I had a conversation with my Mom last weekend in which I was reminded of something I probably knew at one time but had forgotten. It was a reference to a moment in time that, had things worked out differently, would have led to a completely different life than the one I have lived. Given the theory of multiple universes, somewhere out there in the infinite Multiverse, I led that life. I can’t say I’ve been obsessing with this, but I have been sort of fascinated for the past few days.

I’m going to attempt to tell this story without using any names. There are people who are involved and have no idea about any of this. It’s not a bad story, just not something that needs to be brought into their life (at least I don’t think so).
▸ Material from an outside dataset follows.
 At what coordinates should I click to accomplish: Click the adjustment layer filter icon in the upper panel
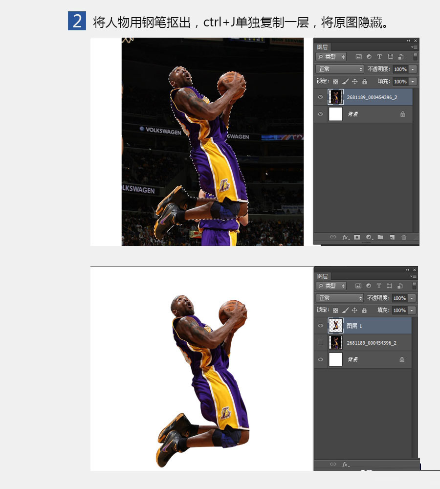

I’ve never had a lot of contact with my Dad’s side of the family. He only had one brother who was much older than him. His kids, my first cousins, are much older than I am and never lived near me in my lifetime. Their kids are my age and I have met them once at their grandfather’s funeral twenty-five-plus years ago. It’s pretty safe to say I wouldn’t know them if I saw them. There were other cousins, children of my grandmother’s siblings, only one of which I ever have any contact with. It was a strange contrast for me, because my Mom’s side of the family is huge and I have lots and lots of cousins I have spent my life with and feel incredibly close to even though we rarely see each other.

When I was little we used to take my paternal grandmother to visit her youngest sister. On these occasions I would see her grandchildren, my second cousins. There were a pair of sisters who were four or five years older than me, so it was difficult to really play with them when I was there. In 1967, when I was six, a little sister was born in their family. I only vaguely remember this.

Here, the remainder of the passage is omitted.